Medea, hija del rey Eetes de la Cólquide,
se enamoró de Jasón
cuando éste, acompañado de los otros argonautas, aparecieron
ante su padre para reclamar el Vellocino
de Oro. Medea dominaba ciertos poderes
mágicos con los cuales pudo dormir al dragón
que vigilaba el Vellocino, y de esta forma permitir que
Jasón lo robara.
Jasón se casó con ella en la cueva de Macris y la trajo de
retorno a su pais. Al llegar a Corinto, tras la muerte de su
rey, reclamó este reino que había pertenecido a su padre y
allí se instaló con Jasón durante diez años.

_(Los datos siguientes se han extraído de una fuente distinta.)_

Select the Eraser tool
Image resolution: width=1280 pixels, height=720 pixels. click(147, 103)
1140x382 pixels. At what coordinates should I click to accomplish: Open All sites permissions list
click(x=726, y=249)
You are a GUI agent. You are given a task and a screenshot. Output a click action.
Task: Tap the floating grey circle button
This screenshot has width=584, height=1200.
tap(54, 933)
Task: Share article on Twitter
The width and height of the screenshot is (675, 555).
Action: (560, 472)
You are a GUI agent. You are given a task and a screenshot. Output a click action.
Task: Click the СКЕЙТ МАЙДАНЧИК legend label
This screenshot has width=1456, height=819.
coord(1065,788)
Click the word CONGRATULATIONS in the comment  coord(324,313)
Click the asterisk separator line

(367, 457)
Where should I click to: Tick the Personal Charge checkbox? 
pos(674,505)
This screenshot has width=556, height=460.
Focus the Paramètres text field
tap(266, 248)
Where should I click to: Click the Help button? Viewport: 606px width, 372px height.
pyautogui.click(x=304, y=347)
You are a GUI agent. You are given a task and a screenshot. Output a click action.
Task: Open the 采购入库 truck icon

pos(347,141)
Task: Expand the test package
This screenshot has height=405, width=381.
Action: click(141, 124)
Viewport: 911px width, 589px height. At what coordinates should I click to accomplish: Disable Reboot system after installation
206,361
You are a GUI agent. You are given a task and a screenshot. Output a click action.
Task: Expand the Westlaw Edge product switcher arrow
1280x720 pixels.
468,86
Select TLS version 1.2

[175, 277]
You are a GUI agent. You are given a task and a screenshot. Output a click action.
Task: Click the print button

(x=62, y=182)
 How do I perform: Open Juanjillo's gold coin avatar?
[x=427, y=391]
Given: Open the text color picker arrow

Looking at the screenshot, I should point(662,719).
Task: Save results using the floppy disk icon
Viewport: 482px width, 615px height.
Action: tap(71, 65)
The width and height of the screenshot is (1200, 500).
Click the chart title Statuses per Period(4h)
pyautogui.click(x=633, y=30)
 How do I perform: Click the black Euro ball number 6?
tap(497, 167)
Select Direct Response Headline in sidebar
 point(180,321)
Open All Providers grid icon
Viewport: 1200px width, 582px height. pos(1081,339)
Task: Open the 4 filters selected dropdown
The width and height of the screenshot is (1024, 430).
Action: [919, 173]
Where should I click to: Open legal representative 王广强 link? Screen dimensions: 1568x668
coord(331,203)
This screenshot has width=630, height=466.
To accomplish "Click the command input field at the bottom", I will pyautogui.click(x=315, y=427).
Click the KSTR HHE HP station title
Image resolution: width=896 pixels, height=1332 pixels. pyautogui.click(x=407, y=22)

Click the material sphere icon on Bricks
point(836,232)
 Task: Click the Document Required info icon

Sin embargo Jasón, que sospechaba de que su esposa había dado muerte al rey, se dispuso a repudiarla para casarse con Glauce. Medea despechada regaló una corona de oro a Glauce que cuando ésta se la puso comenzó a arder y la mató junto a todos los que la rodeaban. Luego entregó a sus hijos en el altar de sacrificios de Hera y huyo volando en un carro tirado por serpientes aladas. Después se casó con el rey de Tebas pero fue desterrada por intentar envenenar a Teseo, en Italia enseño el arte de encantar serpientes, y finalmente volvió a la Colquide con su padre Eetes.